# Old San Juan Bear Taken



## Kevin D (Sep 15, 2007)

Here's some links to a few photos I took of a buddy's bear he killed last weekend on the San Juan unit. His taxidermist, who has handled a lot of bear, thinks the bear is at least 25 years old, though we may have to wait until the DWR finishes their analysis to find out for sure. The bear hide measured 7'4" nose to tail and 7' across the front paws. The skull green scored at 21 3/8 inches so even after the normal 3/8"-1/2"shrinkage, it should easily make Boone and Crockett.

We had a fun hunt. We hunted several days before we caught this bear and treed at least one bear everyday we hunted, but none were quite what we were looking for. Besides our own dogs, we also got help from Tony Bettis, Charlie Helquist, Big Daddy Hollingsworth as well as others. Thanks guys, let's do it again real soon!

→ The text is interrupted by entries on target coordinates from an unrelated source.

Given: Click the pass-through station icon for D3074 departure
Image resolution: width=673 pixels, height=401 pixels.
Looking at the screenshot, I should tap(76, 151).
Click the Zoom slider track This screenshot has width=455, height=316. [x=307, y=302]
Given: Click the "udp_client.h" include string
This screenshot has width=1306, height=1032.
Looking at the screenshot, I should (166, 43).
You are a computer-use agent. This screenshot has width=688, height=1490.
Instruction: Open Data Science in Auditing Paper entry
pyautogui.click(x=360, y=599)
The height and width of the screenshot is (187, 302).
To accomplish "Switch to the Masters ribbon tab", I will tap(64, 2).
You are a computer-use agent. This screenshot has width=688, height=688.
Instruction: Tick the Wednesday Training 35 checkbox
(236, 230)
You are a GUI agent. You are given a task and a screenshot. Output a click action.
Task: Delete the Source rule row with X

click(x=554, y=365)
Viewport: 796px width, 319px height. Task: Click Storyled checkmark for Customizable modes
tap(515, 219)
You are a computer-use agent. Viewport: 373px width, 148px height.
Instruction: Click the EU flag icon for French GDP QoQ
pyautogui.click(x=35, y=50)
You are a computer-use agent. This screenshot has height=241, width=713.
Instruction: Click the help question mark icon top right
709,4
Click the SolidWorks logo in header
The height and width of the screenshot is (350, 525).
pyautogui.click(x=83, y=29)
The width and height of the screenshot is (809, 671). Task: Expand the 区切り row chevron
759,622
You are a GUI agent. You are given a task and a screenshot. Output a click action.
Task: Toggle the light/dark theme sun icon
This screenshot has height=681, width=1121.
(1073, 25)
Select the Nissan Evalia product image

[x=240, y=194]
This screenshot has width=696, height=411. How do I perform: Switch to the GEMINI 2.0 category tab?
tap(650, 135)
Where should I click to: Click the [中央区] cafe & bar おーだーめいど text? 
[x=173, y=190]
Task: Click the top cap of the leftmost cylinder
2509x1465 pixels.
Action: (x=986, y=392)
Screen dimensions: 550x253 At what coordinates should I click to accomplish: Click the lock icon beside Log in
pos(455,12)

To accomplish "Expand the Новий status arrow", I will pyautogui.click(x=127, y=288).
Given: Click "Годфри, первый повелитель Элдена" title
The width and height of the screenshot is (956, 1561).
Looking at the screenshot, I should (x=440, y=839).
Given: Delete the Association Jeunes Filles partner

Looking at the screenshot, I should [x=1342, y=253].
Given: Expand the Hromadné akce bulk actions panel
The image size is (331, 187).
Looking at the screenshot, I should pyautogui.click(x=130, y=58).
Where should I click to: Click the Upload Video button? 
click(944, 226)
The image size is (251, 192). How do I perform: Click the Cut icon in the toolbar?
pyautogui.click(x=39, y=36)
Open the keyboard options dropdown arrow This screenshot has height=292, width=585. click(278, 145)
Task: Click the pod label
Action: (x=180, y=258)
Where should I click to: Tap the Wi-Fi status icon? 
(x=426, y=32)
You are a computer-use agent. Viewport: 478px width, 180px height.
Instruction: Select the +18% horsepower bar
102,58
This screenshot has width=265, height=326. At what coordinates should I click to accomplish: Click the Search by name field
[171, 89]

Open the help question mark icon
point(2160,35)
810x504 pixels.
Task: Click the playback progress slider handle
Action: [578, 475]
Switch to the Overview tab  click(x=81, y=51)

http://www.hunt101.com/img/516183.jpg

http://www.hunt101.com/img/516181.jpg

http://www.hunt101.com/img/516182.jpg

http://www.hunt101.com/img/516184.JPG

http://www.hunt101.com/img/516186.jpg


----------



## Rustynail (Sep 13, 2007)

Nice bear kevin. It's great to see some pics of bears. Keep posting.


----------



## stick_man (Sep 10, 2007)

Great job on the bear. There are getting to be quite a few down there, mostly smaller ones. Glad to see a big one taken every once in a while.

Did you use any of the locals to help out with dogs? There are several good ones in Blanding that also do very well with the big cats.

Congrats again.


----------



## Kevin D (Sep 15, 2007)

Gracias Rusty and Stick_man, we just got lucky.

One of our group, Charlie Helquist, is a local from Monticello. He was the one who steered us into this bear. Charlie had a couple hunters the week before trying to catch this bear but it always managed to head into the rough ledges and get away. When we ran him, however, we were able to get in front of him, head him off, and dump a bunch of fresh dogs on him. Like I said, we were fortunate things turned out the way they did.

I've met a bunch of the houndsmen from Blanding....and have even hunted with one or two. The variety of game around Blanding makes it a hound hunters paradise.


----------



## ol'mosshorns (Sep 17, 2007)

looks like Todd h2oson


----------



## Kevin D (Sep 15, 2007)

ol'mosshorns said:


> looks like Todd h2oson


You know Tod ehh?? Yeah, he's the hunter who had the tag. Next time you talk to him tell him you saw his bear pictures on the internet and heard that after 20 years of being my apprentice in hounds, it's about time he stepped out from under my shadow and started pulling his own weight! :mrgreen:

That'll get him going............ 8)


----------



## dkhntrdstn (Sep 7, 2007)

thats a big o bear there. congrats on him. let us know when you find out how old he was. congrates again to you and your buddys for geting him. nice job.


----------



## sk8nrob (Sep 14, 2007)

what a monster! congrats all around, and the dogs should get an extra treat or two!


----------



## lehi (Sep 13, 2007)

Thats a big bear!


----------